しかし、握手する手は思いのほか優しかった。
「改めて、初めまして。ジャンル・ダベルと申します。あ、えーっと……」
「アタシ? ……そうね、何に見えるかしら?」
つい見た目のまま「筋肉オカマ」と答えそうになるが、そんなカテゴリーはないのでジャンルは言葉を呑みこんでから考える。
「えーっと、やはりメルヘンさんとかでしょうか?」
「フフフ。あらやだ、そう見える? でも違うのよ」
「ならば、ファンタジーさんとか……あ、恋愛さんとか?」
「は・ず・れ♥ わからないの~?」
「す、すいません……」
「答えは……エ・ス・エ・フ……SFよ♥」
「――わかるかーい!!」
「あら。SFとは、Sex is Femaleの略よ。男性が女性を目指すカテゴリーね」
「大いに違います! Science Fictionですから!」
ツッコミまくるジャンルに、横から現ドラが「まあまあ」と言いながら入ってくる。
「こんな見た目ですが、エスエフさんはなかなかすごいんですよ」
「さらっと酷いこと言いますね、現ドラさん」
「見てください、無駄にすごい、この筋肉」
「無駄って……」
「この筋肉はエスエフさんらしく、科学の力で作っているんですよ」
「……え? 科学?」
「はい。毎日、プロテインを水素水で飲んでいるそうです」
「うわああぁぁ……」
ジャンルの口から、悲鳴に近い声が漏れる。
「さらにエスエフさんは、病気もしません」
「ウフフ。ホモオッパイシーを採用しているからよ♥」
「それを言うならホメオパシー! ってかそれもエセ……」
「そしてエスエフさんのきめ細かい肌は、マイナスイオン効果」
「
「それだけじゃないのよん♥」
エスエフが胸元から、宝石のつけられたペンダントを取りだす。
「最近は、パワーストーンの効果もあるわね」
「ああ……とうとう
「いやいや。エスエフさんはバカだけどバカにしたものではありませんよ」
「げ、現ドラさん?」
「そうよん♥ バカにしたもんじゃないわよ」
「エスエフさん、バカですか!? バカにされているんですよ!?」
やはりなにげにひどいジャンルのツッコミはスルーされて、現ドラはそのまま話し続ける。
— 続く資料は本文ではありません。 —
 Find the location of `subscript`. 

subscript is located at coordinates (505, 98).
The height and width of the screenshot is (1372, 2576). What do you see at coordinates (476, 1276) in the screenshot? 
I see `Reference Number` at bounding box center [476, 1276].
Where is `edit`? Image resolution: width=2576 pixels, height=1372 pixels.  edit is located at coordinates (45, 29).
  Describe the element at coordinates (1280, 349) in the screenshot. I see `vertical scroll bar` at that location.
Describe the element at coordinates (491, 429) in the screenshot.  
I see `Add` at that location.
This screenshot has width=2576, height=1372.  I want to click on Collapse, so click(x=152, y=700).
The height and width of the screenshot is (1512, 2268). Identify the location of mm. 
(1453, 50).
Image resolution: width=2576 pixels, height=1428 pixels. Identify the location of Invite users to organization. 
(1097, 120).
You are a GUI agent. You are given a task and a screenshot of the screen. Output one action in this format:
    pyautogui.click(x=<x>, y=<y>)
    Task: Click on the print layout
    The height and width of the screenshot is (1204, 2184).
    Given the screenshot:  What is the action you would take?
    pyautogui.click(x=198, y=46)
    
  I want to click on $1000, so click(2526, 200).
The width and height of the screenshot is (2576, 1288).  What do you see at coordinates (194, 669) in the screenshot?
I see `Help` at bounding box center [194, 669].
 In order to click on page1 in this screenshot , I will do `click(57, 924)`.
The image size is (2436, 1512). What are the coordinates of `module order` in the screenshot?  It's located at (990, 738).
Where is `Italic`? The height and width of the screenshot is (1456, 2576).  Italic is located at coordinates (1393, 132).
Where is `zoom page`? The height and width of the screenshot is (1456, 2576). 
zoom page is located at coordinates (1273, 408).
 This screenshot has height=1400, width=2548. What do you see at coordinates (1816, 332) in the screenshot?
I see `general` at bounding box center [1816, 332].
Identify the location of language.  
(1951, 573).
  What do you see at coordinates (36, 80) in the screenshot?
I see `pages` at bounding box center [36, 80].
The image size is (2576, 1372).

「まずエスエフさんは、科学の力で生身で業火の中に入っても燃えません」
「……ち、ちなみに、どんな科学の力なんですか?」
聞くのが怖いながらもジャンルが尋ねると、エスエフが胸を張って答える。
「そうね。一言で言えば……気合ね♥」
「…………」
「さらに、裸で氷点下の中にいても生きていられます」
「秘密は、根性よ! 裸はちょっと恥ずかしいけど♥」
「もっと別のことを恥じてください!」
2人目にして、すでにこの世界が嫌になっているジャンルであった。